In an effort to clarify and simplify the process of student fee funding, last year’s Student Fee Committee (SFC) spent almost three months revising its guidelines, which will be presented to the student senate for approval this week.
According to Tracy Earll, SFC chair, the changes to the guidelines are “extensive.” A few changes involved merely correcting grammatical errors and updating names, while other revisions increased required attendance of SFC members and added consequences for missing deadlines.
The new guidelines also increase senate involvement in the process of student fee funding for Portland State groups. The current guidelines require the senate to review the SFC’s budget when it is completed. The revised guidelines allow for the senate to see the budget right after the initial allocation by the SFC and again when it is completed.
Earll and fellow SFC member Chase LoGreco worked on the guideline revision, citing the change as a step to empower the senate. According to Earll, the SFC had the senate in mind when revising its guidelines.
“We sat down and said, ‘How can we include the senate in this process?'” Earll said. “My thought was to include the senate much earlier in the process.”
While the SFC states that the changes made to its guidelines were to mostly clarify and update, some students active in SFC-funded groups are speaking out against the changes.
“It’s a power grab,” Reina Abolofia said of the revised SFC guidelines.
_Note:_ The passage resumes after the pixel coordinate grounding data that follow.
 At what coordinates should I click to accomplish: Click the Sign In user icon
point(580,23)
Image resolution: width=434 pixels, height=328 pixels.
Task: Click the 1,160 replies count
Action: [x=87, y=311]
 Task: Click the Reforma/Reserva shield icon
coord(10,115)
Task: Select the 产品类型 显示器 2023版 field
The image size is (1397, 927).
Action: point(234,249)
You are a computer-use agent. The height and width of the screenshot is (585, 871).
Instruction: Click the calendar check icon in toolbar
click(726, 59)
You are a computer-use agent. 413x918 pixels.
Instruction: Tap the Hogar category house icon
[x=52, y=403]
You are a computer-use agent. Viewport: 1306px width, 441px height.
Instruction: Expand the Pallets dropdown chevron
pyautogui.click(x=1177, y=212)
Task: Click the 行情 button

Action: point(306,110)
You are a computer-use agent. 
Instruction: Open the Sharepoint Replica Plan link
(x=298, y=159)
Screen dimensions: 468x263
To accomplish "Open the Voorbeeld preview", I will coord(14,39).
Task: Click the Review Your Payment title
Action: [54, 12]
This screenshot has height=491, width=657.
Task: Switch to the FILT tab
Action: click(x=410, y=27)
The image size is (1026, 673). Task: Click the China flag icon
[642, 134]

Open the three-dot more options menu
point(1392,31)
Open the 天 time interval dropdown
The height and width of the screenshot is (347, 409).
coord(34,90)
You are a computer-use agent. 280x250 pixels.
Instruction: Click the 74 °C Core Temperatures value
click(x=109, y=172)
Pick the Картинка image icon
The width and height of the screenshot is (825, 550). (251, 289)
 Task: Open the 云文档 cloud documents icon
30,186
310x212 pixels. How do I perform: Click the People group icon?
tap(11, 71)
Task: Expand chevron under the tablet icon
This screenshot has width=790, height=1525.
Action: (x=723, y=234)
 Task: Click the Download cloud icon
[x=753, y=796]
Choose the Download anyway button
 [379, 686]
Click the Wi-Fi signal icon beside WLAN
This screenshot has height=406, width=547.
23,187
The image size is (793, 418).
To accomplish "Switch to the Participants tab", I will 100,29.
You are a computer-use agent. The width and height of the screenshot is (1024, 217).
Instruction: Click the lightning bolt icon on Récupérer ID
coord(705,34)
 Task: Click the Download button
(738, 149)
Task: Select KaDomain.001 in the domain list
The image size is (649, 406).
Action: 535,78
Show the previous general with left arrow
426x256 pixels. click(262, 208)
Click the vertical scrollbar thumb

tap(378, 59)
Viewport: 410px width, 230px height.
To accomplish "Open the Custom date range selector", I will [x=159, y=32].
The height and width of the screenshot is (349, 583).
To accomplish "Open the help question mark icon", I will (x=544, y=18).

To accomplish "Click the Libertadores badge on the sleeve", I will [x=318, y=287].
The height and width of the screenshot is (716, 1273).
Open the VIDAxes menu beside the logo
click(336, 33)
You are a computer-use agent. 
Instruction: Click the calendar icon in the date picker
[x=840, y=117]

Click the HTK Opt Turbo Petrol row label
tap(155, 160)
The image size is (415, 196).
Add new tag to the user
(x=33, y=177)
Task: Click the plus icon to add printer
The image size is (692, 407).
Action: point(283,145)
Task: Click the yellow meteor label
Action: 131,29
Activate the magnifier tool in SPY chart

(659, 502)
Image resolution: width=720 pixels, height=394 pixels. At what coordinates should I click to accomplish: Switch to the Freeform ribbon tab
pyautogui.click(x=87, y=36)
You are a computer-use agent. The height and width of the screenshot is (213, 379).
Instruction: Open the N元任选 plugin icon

She is a member of the Oregon Student Public Interest Research Group (OSPIRG) and is the student senate pro-tempore.
As pro-temp, Abolofia is responsible for creating the senate’s agenda each week. The SFC is required to present its guideline changes to the senate at the first senate meeting of the fall, but Abolofia deliberately left this off the agenda.
“I feel like I was standing up for student group rights,” Abolofia said of her decision. Student government’s system of checks and balances, however, put the SFC guideline changes on this week’s agenda. If the senate does not vote on the changes by Oct. 15, the changes will automatically be approved.
The senate will have the opportunity to approve or disapprove of each guideline change at its meeting, but Abolofia is clear in her complaints.
Abolofia and Caine Lowery, a former student senator and member of the Black Cultural Affairs Board, both feel that the changes make the SFC guidelines even more unclear while also hindering certain student groups.
An important point of contention is the change in one sentence. The current SFC guidelines states in Article 3, Section 2 that eligibility for funding is for “programs or activities providing an educational and/or cultural experience, or service on campus for Portland State University students.”
The revised guidelines moves the phrase “on campus” so that the sentence says “programs or activities providing an on campus educational and/or cultural experience, or service for Portland State University students.”
Earll stated that this was to clarify the sentence so that “on campus” refers to all that follows it.
Abolofia and Lowery expressed concern over this because they feel it limits the abilities of student groups to hold only on-campus activities while also leaving the sentence ambiguous.
“It’s not a justified action to take,” Lowery said, noting that student groups with national ties could be affected by this change.
Earll states that it does not change the meaning of the rules of eligibility, it only clarifies.
“It seems just as unclear, just as vague,” Abolofia said of the revision.
While Abolofia stated she felt that this change targeted OSPIRG, Earll maintains that the guideline changes do not target any particular group.
This particular eligibility requirement was cited as a reason for OSPIRG losing funding last year from the SFC. Now Abolofia and Lowery wonder how it might apply to other groups, such as the Outdoor Program, which takes students off campus for its activities.
“It’s obvious when it’s an on-campus group, they’re active on campus,” Earll stated in defense of the change.
The elimination of the initiative and referendum process from the guidelines also worried Abolofia and Lowery.
PSU administration passed a policy against the process in light of OSPIRG using it when the SFC denied its funding request last year.
Earll called the new policy “unfortunate,” stating that it “sets a bad tone for students.”
Yet she and the rest of the SFC have no control over keeping the process in the guidelines.
“Even if it’s put back in, President (Daniel) Bernstine will take it out,” she said.
Abolofia sees this compliance with the administration’s policy as a violation of student rights and notes that the SFC should do more to keep the process available to students.
The SFC guideline changes were made public last week when they were posted to the senate list serve. The senate will weigh in on them now, while the current SFC continues to work under the 2002-2003 guidelines.